- ACTIVITY
Output only the lines from the start of the entries through the line holding "Task: Open the Home nav link". Each line must match the original exactly.

- DATA PROVIDED
►
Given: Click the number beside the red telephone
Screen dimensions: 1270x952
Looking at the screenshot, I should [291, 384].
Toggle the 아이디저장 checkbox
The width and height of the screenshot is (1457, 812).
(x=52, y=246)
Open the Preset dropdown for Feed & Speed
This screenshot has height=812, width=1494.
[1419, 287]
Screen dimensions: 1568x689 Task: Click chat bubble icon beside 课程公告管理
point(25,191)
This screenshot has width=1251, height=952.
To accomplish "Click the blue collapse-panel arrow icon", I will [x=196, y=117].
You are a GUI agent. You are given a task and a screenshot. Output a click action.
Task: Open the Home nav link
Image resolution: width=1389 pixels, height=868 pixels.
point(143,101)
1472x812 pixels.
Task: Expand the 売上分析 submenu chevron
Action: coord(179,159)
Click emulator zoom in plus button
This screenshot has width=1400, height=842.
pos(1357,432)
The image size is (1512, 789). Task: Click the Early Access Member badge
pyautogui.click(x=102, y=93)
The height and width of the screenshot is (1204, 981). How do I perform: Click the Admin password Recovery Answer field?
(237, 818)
◄
- SOLUTION TO THE EXERCISE
Given: Click the number beside the red telephone
Screen dimensions: 1270x952
Looking at the screenshot, I should [291, 384].
Toggle the 아이디저장 checkbox
The width and height of the screenshot is (1457, 812).
(x=52, y=246)
Open the Preset dropdown for Feed & Speed
This screenshot has height=812, width=1494.
[1419, 287]
Screen dimensions: 1568x689 Task: Click chat bubble icon beside 课程公告管理
point(25,191)
This screenshot has width=1251, height=952.
To accomplish "Click the blue collapse-panel arrow icon", I will [x=196, y=117].
You are a GUI agent. You are given a task and a screenshot. Output a click action.
Task: Open the Home nav link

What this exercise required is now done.